Stated goal 1:
In the diary entry titled "Evanescence," what job does Thomas say he currently holds?
Stated goal 2:
From the diary entry titled "Evanescence," list each feature of Thomas's appearance named in the sentence that begins "I drink in."

:: Text shown ::

Thursday, Jul. 18, 2002 - 10:08 p.m.
Evanescence
My heart races as he approaches from across the street. So long since I’ve done anything like this. “Hey,” I say, beaming. “Hey,” he says, cautious, evaluative. Small talk informs me he’s just been where I’m headed. I ask if it’s busy down there at the water. It is, I learn: too busy for his liking. He’s kind of glowing all over the place. “What are you up to?” he asks. I drink in the humongous brown eyes, the short lush dreadlocks topping off that tall slim muscular body. My words are non-committal yet flirtatiously inflected; I bat eyes at him in the moonlight.
Seconds later, I commit. I invite him to my place. “Cool,” he says, eyes brightening. “You got some beer?”
I say I do not drink. “Drugs?” he asks. No.
“So,” he asks, his face creasing up into a confused, good-natured smile, “what do you do?”
“I’d love to show you,” I say.
With that, we walk along together. Introduce ourselves. Let’s call him Thomas. 24, black, recently moved here from another big city in Canada. “A dancer,” he says when I ask his occupation. More sheepishly, Thomas goes on to say he’s currently employed as a courier.
We talk about dancing and couriering; he asks me about myself. He is quietly friendly; I get good vibes off him.
A block or two later, he half-stops, looks at me and, hesitating, asks “You won’t mind if I do drugs before we get at it?”
I hesitate, then say sure. He tells me he’s got some crack on him. I’m taken aback, but I do not take anything back.
We stroll along, and I’m thinking how glad I am that, for once, my place is fairly tidy. I’d done laundry earlier that night; there are no sheets on the bed. I scour my brain for any information whatsoever about crack cocaine and its users; I come up empty. I don’t know fuck-all about this stuff.

:::
:: Data rows ::

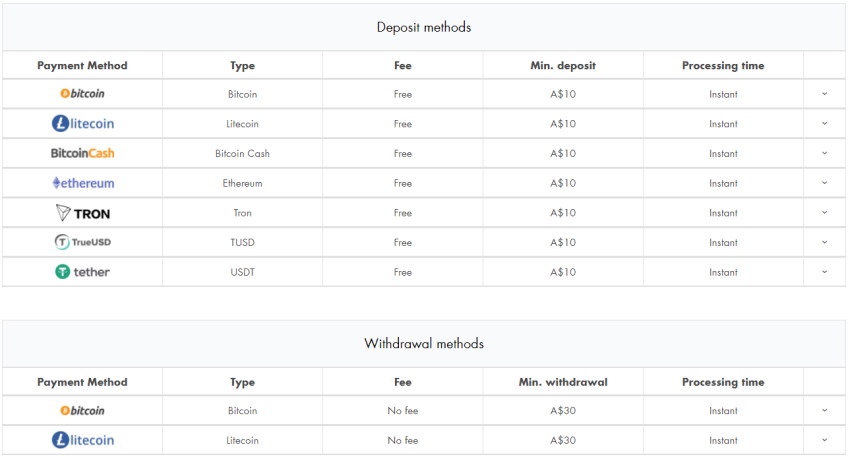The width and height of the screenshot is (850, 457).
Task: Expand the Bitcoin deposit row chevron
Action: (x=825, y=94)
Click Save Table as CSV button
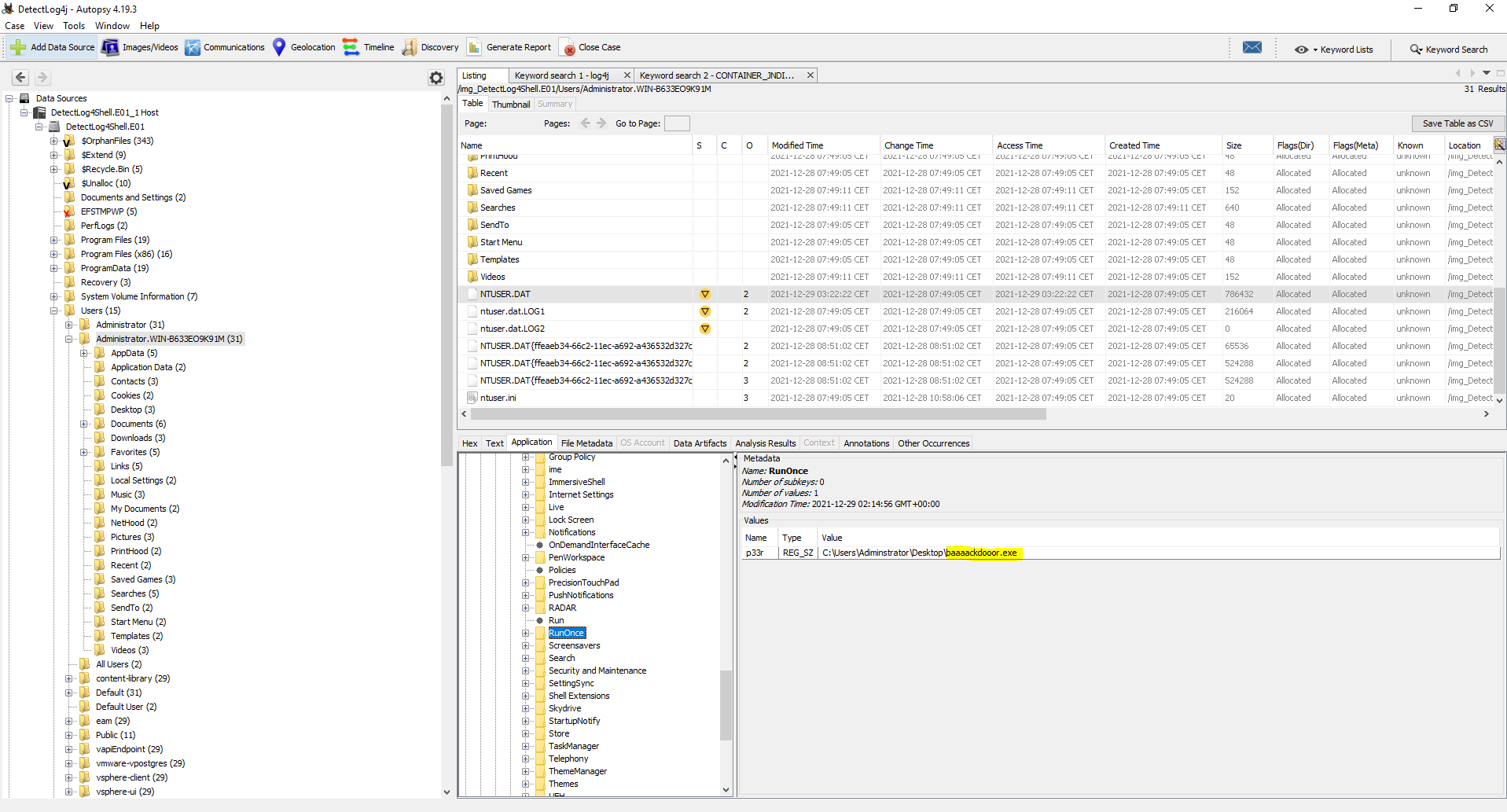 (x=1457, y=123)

:::

Task answer 1:
Courier

Task answer 2:
- Humongous brown eyes
- Short lush dreadlocks
- Tall slim muscular body